- [Exercise data]:
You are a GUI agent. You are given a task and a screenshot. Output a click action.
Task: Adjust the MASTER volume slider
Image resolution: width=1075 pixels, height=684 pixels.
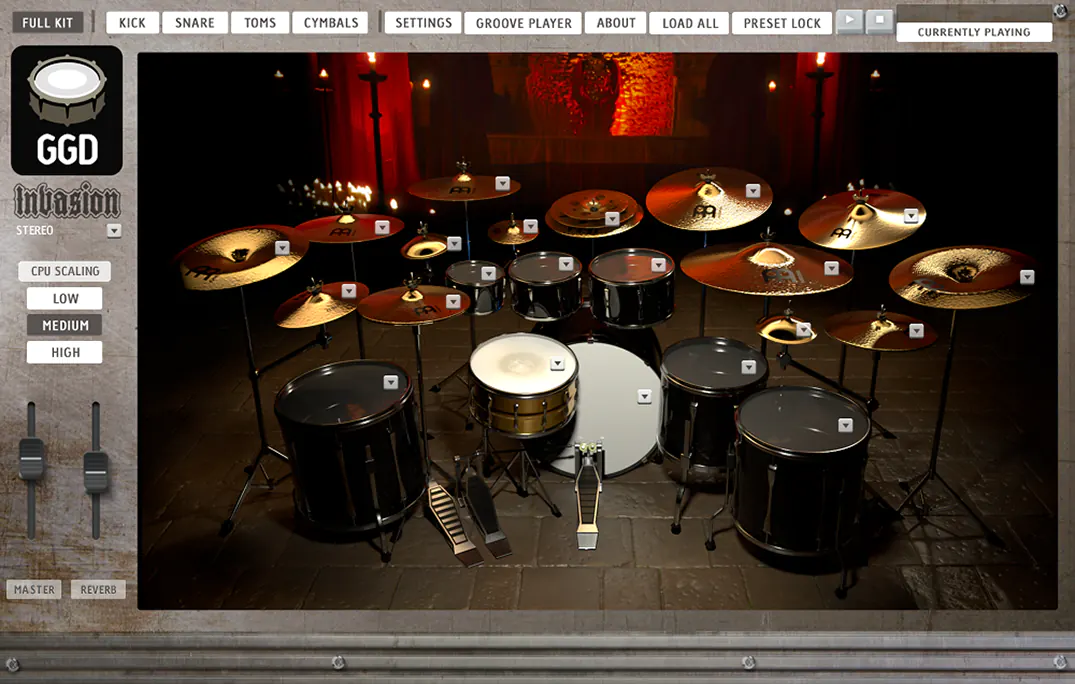click(x=33, y=460)
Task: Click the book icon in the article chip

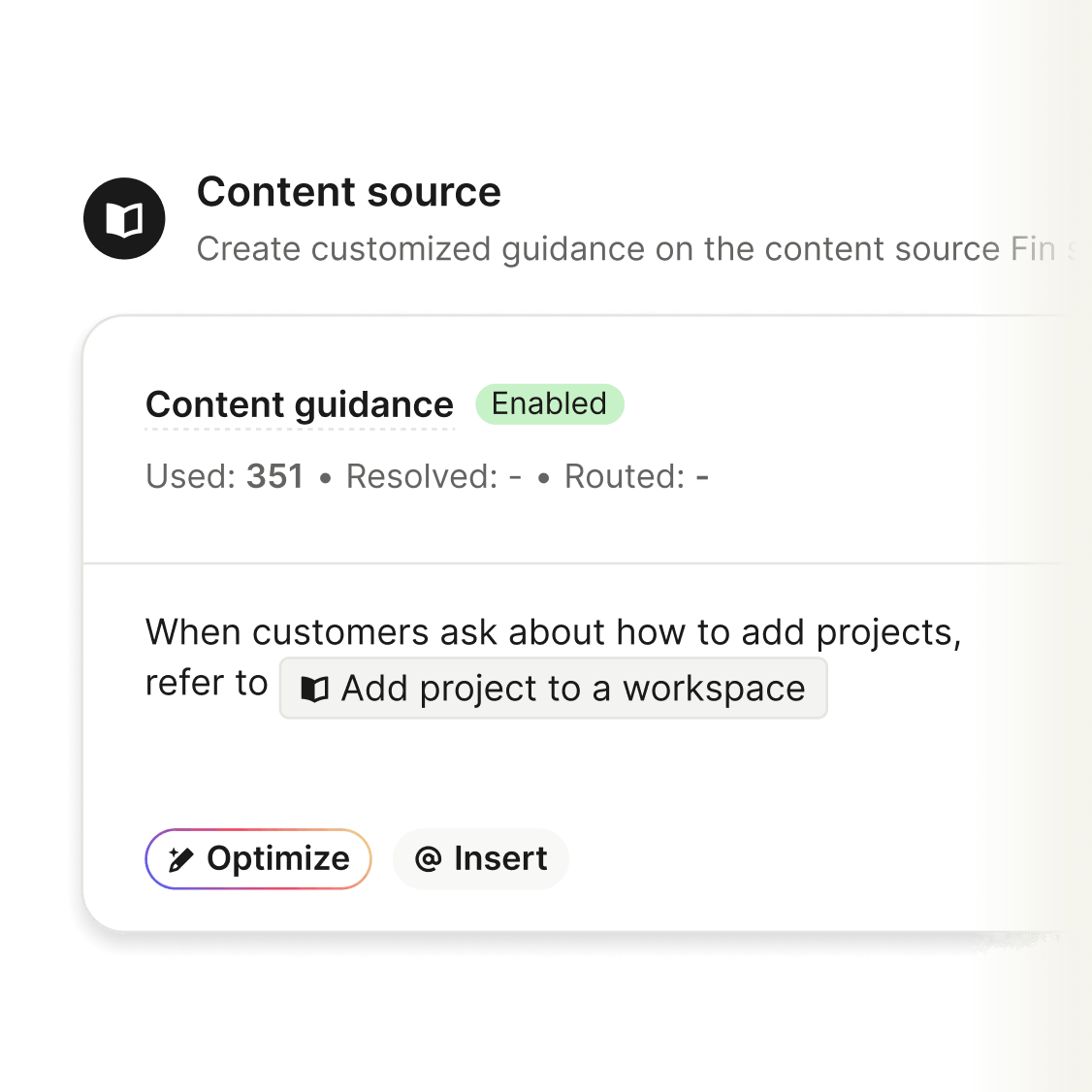Action: [x=314, y=690]
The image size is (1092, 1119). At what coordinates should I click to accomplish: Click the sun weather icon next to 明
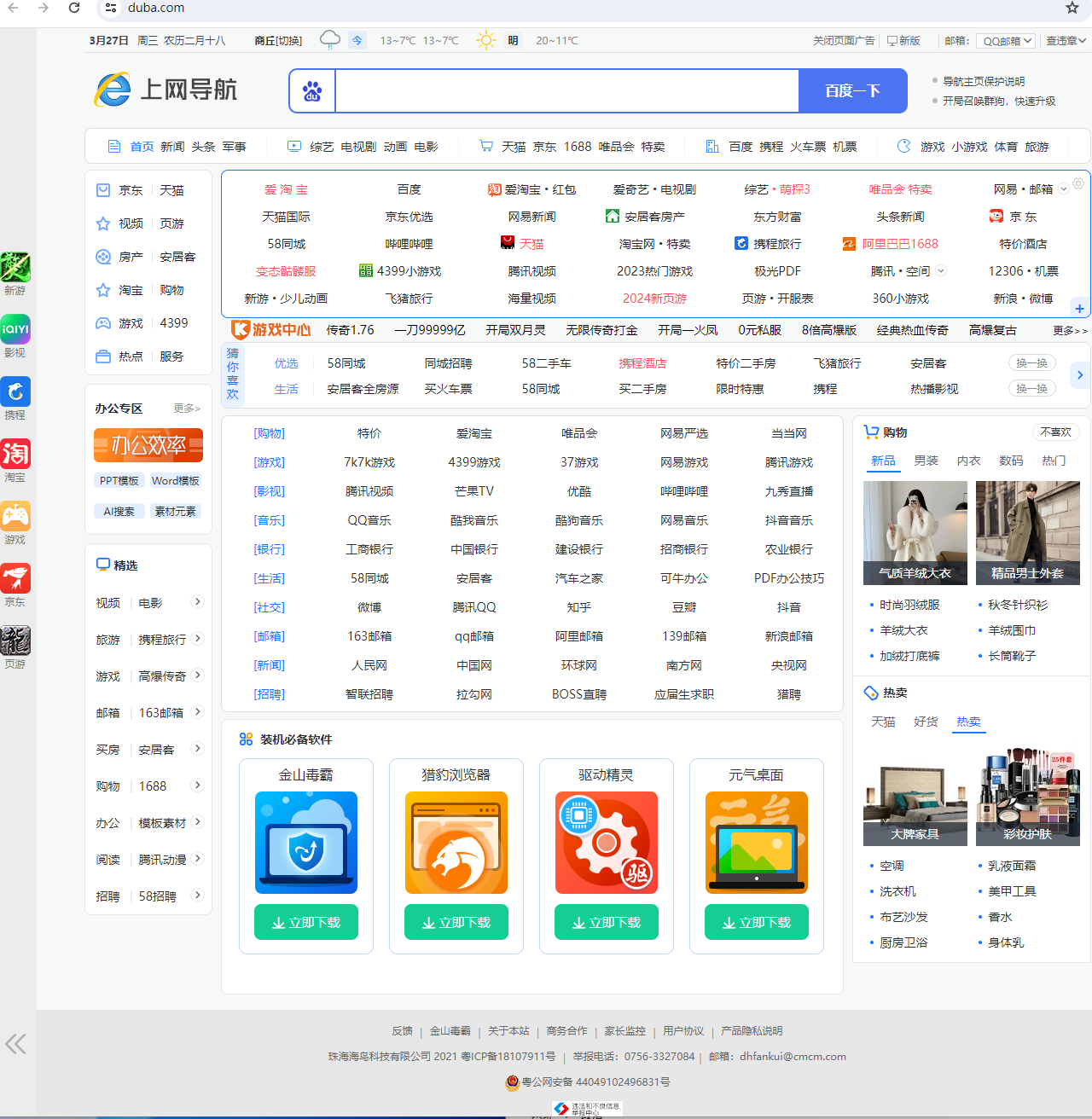485,40
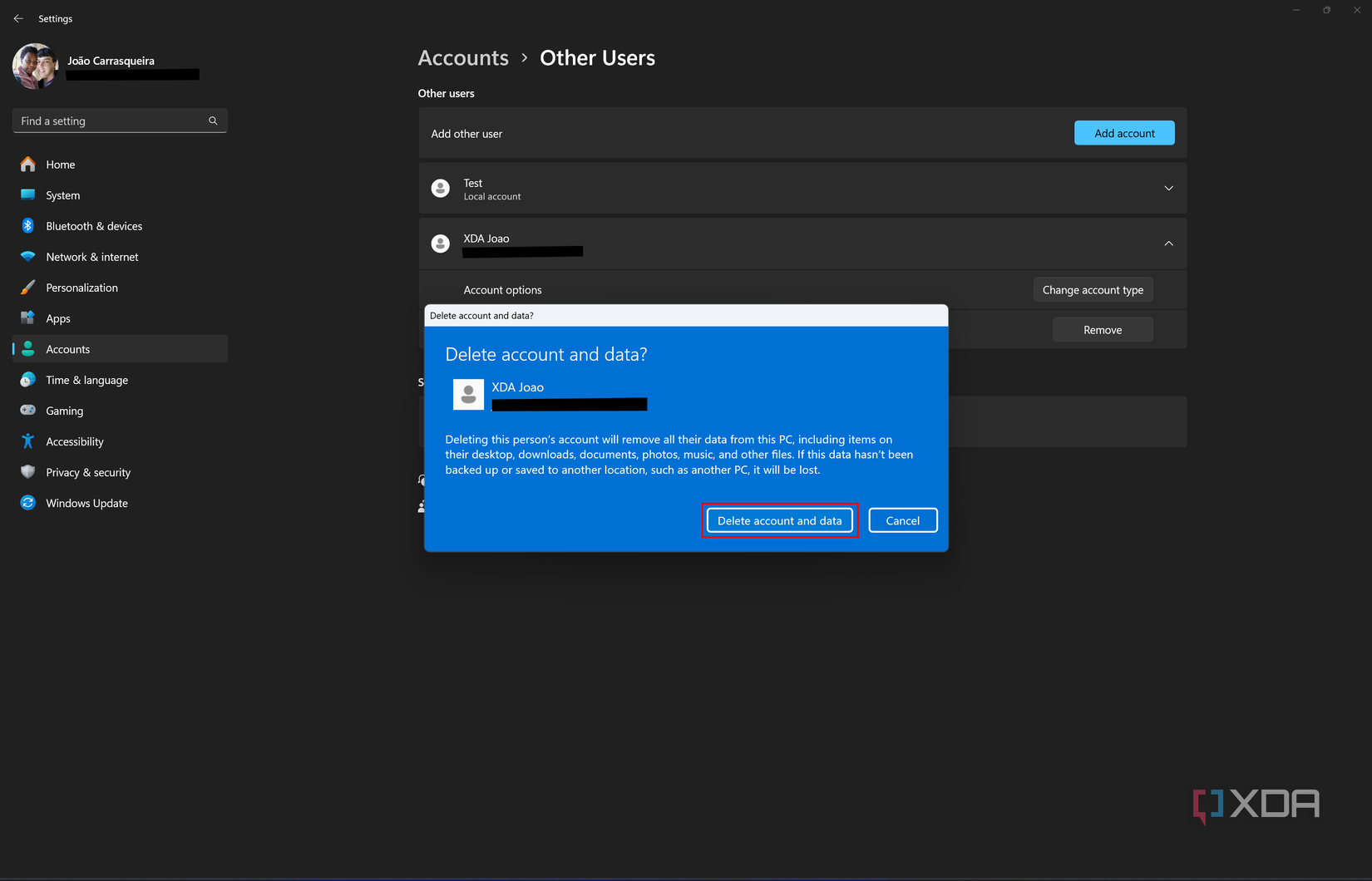Open System settings via monitor icon
Screen dimensions: 1372x881
(x=28, y=195)

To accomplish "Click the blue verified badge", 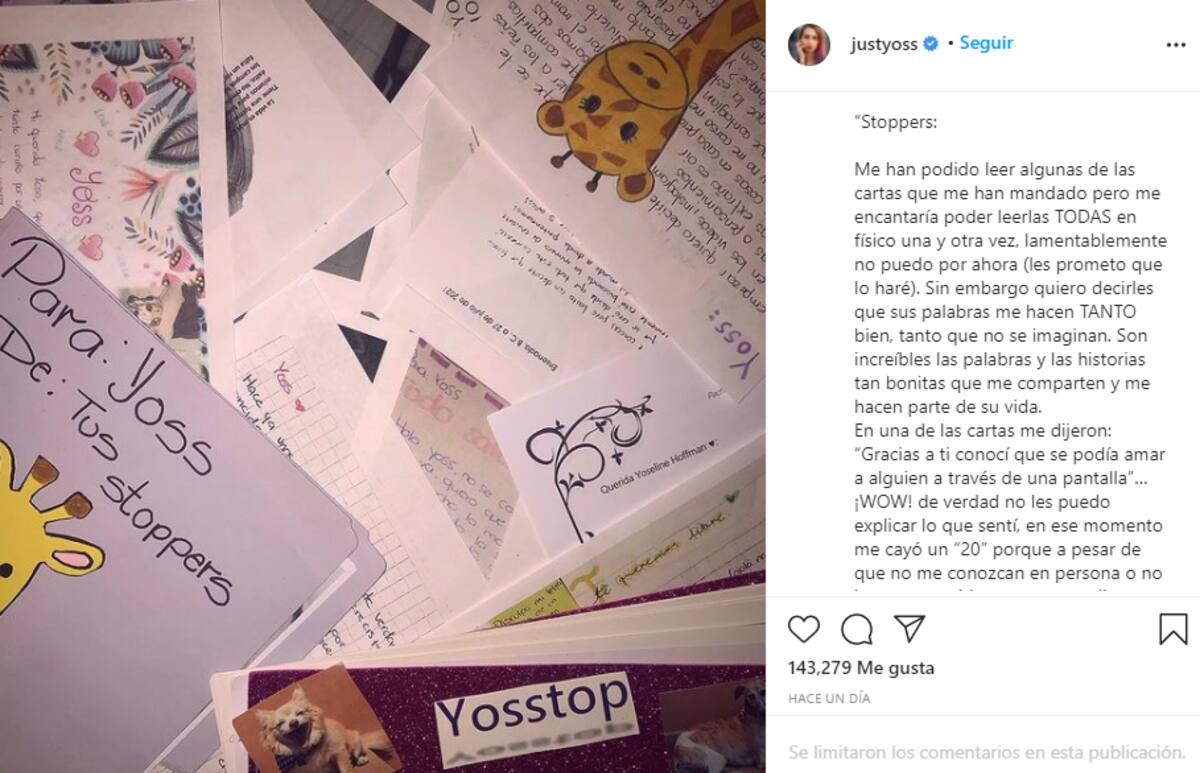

- [Required work]:
Print all entries exactly; skip the pictures.

- [Result of this task]:
You are a GUI agent. You are given a task and a screenshot. Output a click action.
Task: Adjust the MASTER volume slider
Image resolution: width=1075 pixels, height=684 pixels.
click(x=33, y=460)
Task: Click the book icon in the article chip

Action: [x=314, y=690]
The image size is (1092, 1119). At what coordinates should I click to accomplish: Click the sun weather icon next to 明
485,40
Open System settings via monitor icon
Screen dimensions: 1372x881
(x=28, y=195)

To accomplish "Click the blue verified badge", 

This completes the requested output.